16. What is an Optimizer? What are different types of optimizers? Explain each with an example.

### **What is an Optimizer?**

In Machine Learning and Deep Learning, an **optimizer** is an algorithm that **adjusts the model’s parameters (weights) to minimize the loss function** during training.

* Goal: **Find the best weights** that make predictions accurate.
* Works by updating weights based on **gradients** (from backpropagation in neural networks).

---

### **Types of Optimizers**

1. **Gradient Descent (GD)**

   * Updates weights using the **average gradient of the whole dataset**.
   * **Pros:** Simple and stable.
   * **Cons:** Slow for large datasets.
   * **Example:** Linear regression using GD.

2. **Stochastic Gradient Descent (SGD)**

   * Updates weights using **one training example at a time**.
   * **Pros:** Faster, can escape local minima.
   * **Cons:** Noisy updates, can oscillate.
   * **Example:** Neural network training on images.

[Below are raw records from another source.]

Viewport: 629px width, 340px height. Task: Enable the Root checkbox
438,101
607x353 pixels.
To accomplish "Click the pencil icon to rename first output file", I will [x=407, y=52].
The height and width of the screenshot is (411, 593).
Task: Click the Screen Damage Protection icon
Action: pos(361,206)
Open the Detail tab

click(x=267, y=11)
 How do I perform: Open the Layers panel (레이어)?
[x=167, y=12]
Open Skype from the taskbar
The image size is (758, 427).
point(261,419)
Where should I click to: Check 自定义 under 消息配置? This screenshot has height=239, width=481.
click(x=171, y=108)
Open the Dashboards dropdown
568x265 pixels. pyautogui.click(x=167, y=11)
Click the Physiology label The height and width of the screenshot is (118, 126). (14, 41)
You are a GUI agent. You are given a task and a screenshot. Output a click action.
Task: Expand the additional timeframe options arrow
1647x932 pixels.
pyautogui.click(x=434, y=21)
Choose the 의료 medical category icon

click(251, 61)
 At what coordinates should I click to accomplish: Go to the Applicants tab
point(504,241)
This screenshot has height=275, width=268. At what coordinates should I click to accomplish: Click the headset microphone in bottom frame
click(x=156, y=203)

3. **Mini-batch Gradient Descent**

   * Updates weights using a **small batch of data** instead of the full dataset.
   * **Pros:** Balances stability and speed.
   * **Example:** Training CNNs with batch size 32.

4. **Momentum**

   * Accelerates SGD by **adding a fraction of the previous update** to current update.
   * **Pros:** Faster convergence, avoids oscillation.
   * **Example:** Image classification models.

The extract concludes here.